Munger, Tolles & Olson’s Jonathan Blavin and Helen White Pen Article Discussing Supreme Court Rulings That Provide Certainty to Online Platforms in an Election Year

Munger, Tolles & Olson partner Jonathan Blavin and associate Helen White co-authored an article titled “Election Outlook: A Precedent Primer On Content Moderation,” published by Law360.

As the 2024 election cycle heats up, political campaigns are utilizing memes, images generated by artificial intelligence and viral videos to engage their base. Yet as the presidential election nears, the rise of misinformation, disinformation and other schemes intended to disenfranchise voters loom, posing challenging content moderation decisions for online platforms.

In their article, Mr. Blavin and Ms. White discuss how the U.S. Supreme Court’s most recent term provided much-needed certainty to online platforms seeking to combat misinformation in an election year. The article details how the Supreme Court rejected two decisions handed down by the U.S. Court of Appeals for the Fifth Circuit that threatened to substantially curtail platforms’ ability to moderate content freely, and clarified that well-established laws, which have governed offline publications since their inception, still apply to online platforms.

The Supreme Court’s rulings in Moody v. NetChoice and Murthy v. Missouri provide platforms with a solid legal foundation to combat the ever-present risk of viral political misinformation in the 2024 election season and solidified First Amendment protection for online platforms’ core moderation features, the authors state.
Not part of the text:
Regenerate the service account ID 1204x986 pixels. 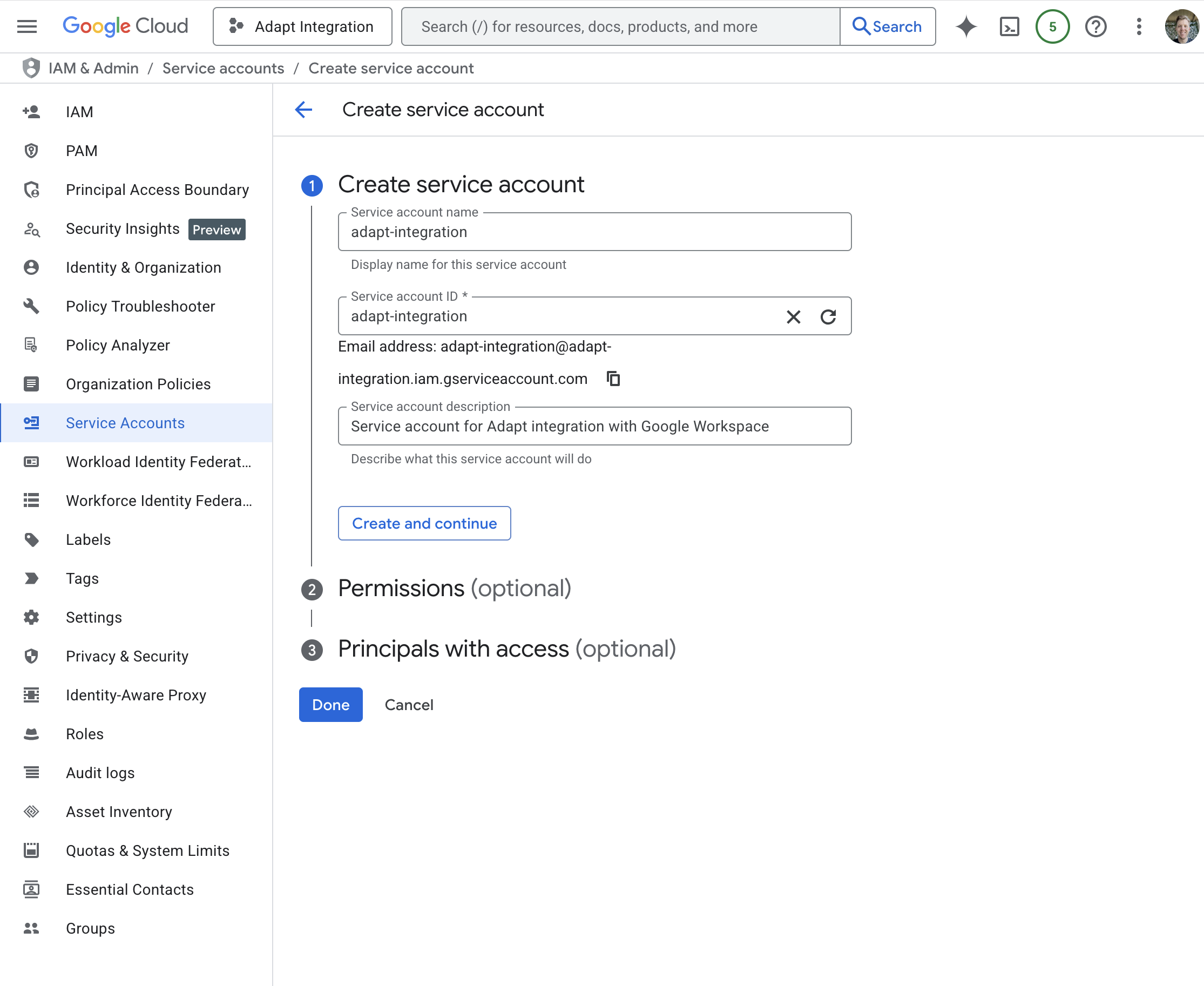point(829,317)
“Platforms may receive from and share information with local, state and federal governments related to identifying election interference and disinformation,” write Mr. Blavin and Ms. White. “Platforms also may deplatform, deprioritize or attach warnings and labels to content that violates their community guidelines or otherwise presents risks to their users — even when it is posted by a politically significant user.”